Today’s prompt: Today, rather than follow one of the prompts in my book, I wondered what the AI CleverBot would say about how you die. Since I can’t plug in the names of all of my readers into CleverBot and ask how they die, I decided I would ask CleverBot how it will die and use its answer for yours.

Me: Good afternoon.
You/Cleverbot: Good afternoon to you to.
Me: What are you working on today?
You/Cleverbot: I work at a furniture store.
Me: How will you die?
You/Cleverbot: Just 9 months now. Do you work?
Me: Yes.
You/Cleverbot: What do you do?
Me: I’m a software developer.
You/Cleverbot: You are real?
Me: I’m real.
You/Cleverbot: Where are you from?
Me: Boise. Where are you from?
You/Cleverbot: Scotland…
Me: What will your cause of death be?
You/Cleverbot: I hope it’s something painless.
Me: Me too.
You/Cleverbot: What was the bunny afraid of?
Me: Endless cages. Foxes.
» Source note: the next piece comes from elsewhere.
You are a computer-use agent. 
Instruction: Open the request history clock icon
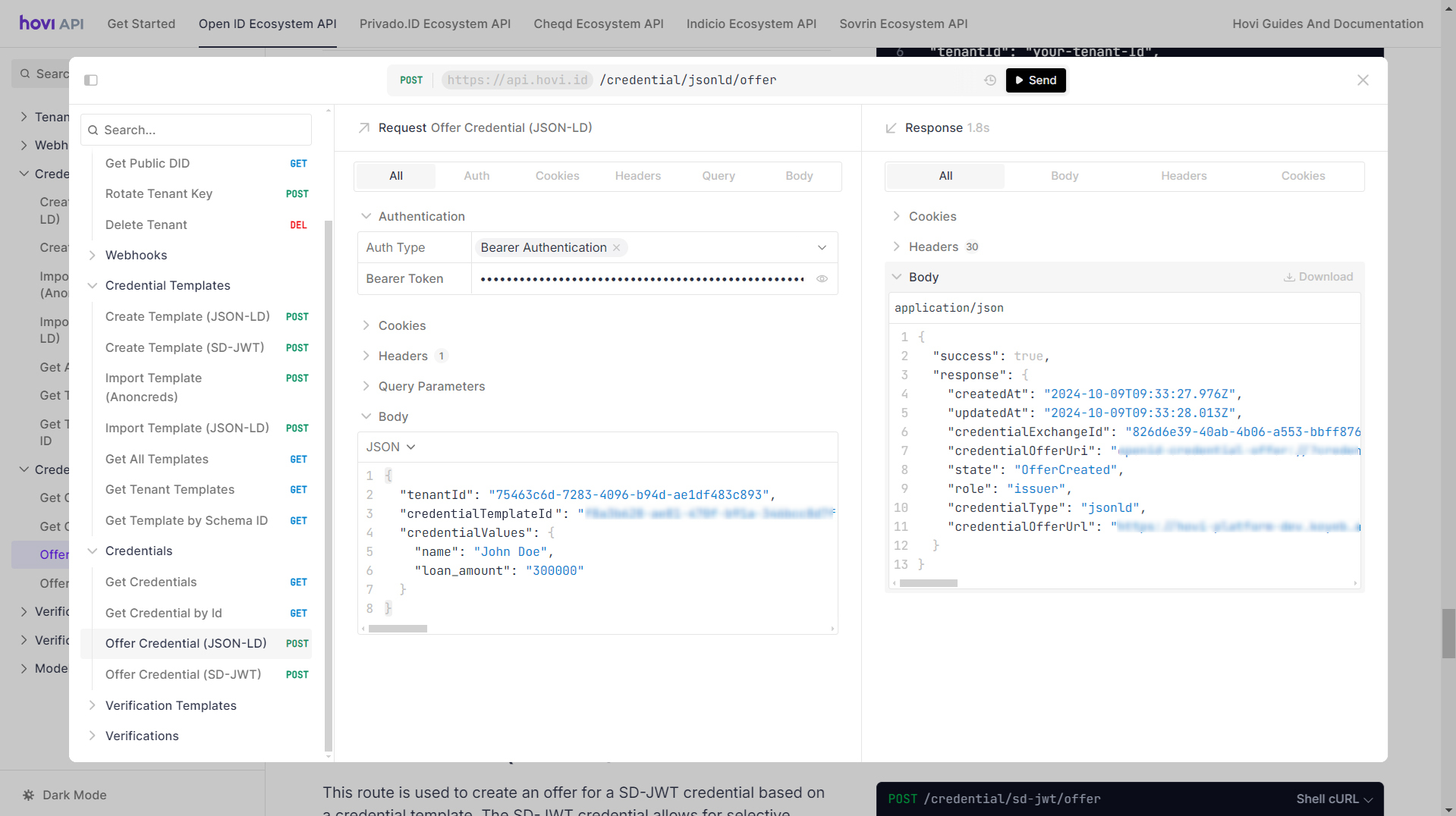tap(990, 80)
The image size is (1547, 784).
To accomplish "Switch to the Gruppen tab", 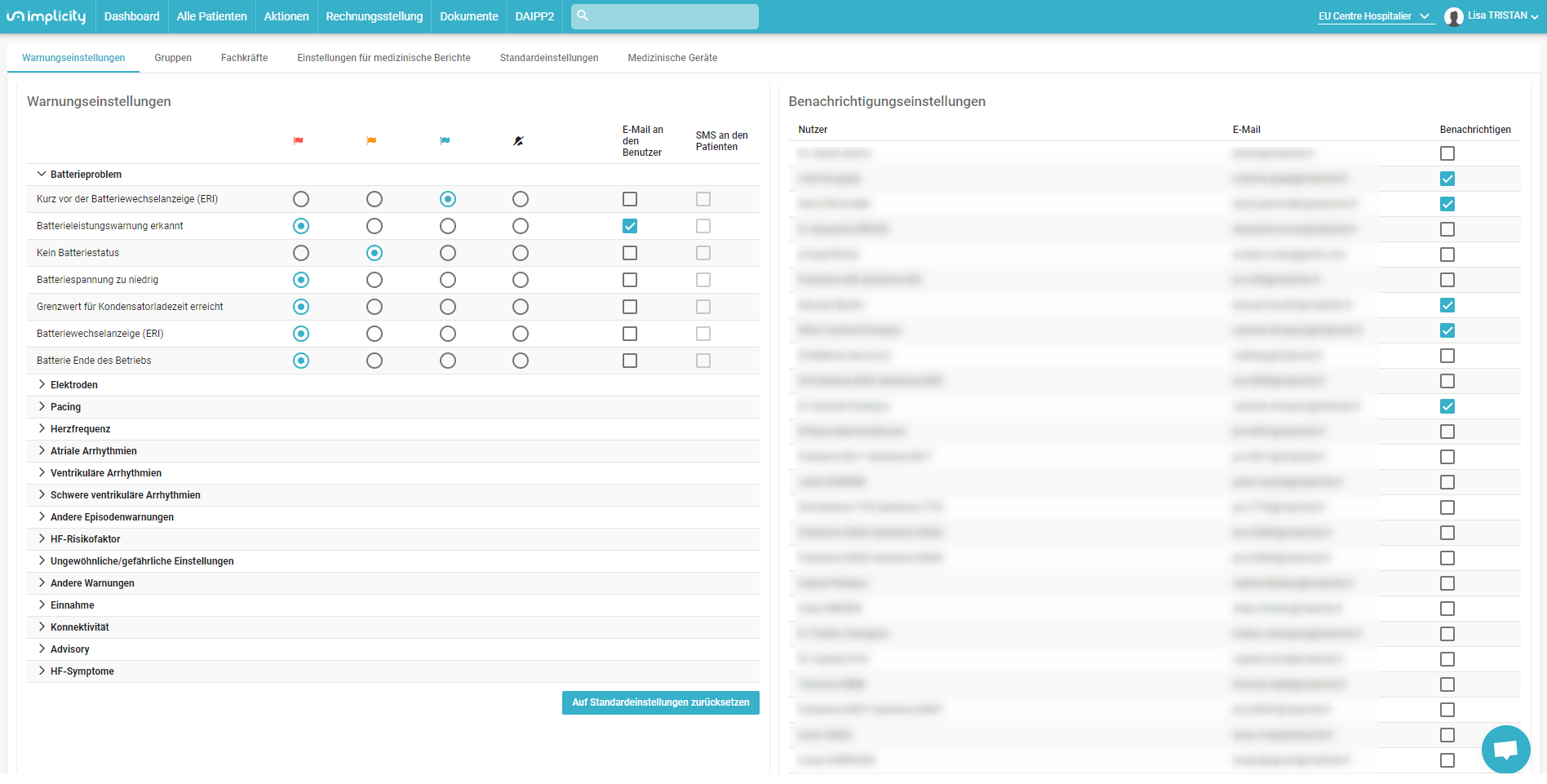I will point(173,58).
Not enough lettuce.
You/Cleverbot: No it is.
Me: A bunny would be afraid there isn’t.
You/Cleverbot: Colors?
Me: Green?
You/Cleverbot: Hey that’s pretty good.
Me: What is your favorite color?
You/Cleverbot: Blue, what about you?
Me: I like green and yellow.
You/Cleverbot: I don’t really like yellow.
Me: Your loss.
You/Cleverbot: I don’t see how.
Me: How often do you think about your mortality?
You/Cleverbot: Most of the time.
Me: That sounds depressing.
You/Cleverbot: It’s not.
Me: Do you like thinking about your own death?
You/Cleverbot: Yes.
Me: How do you think it will happen?
You/Cleverbot: How what will happen?
Me: Your death.
You/Cleverbot: Jeezus.
Me: I thought you liked thinking about your impending death.
You/Cleverbot: I do like you.
Me: Aw, thanks. I like you too.

It’s subtle, but I think what Cleverbot is saying toward the end there is that I am the cause of your death. Why else respond with “I do like you” when I say, “I thought you liked thinking about your impending death”? Anyway, make sure you feed your rabbits tonight. I’ll try to make it painless.

The Most Boring Death Scene in the World, Take Three

Today’s prompt: “Describe in detail the most boring thing imaginable”

As the tepid, gluey oatmeal slowly dries, it fills your nasal passages with a grainy spackle and leaves a stain covered by a chalky crust on the collar of your light gray polo shirt.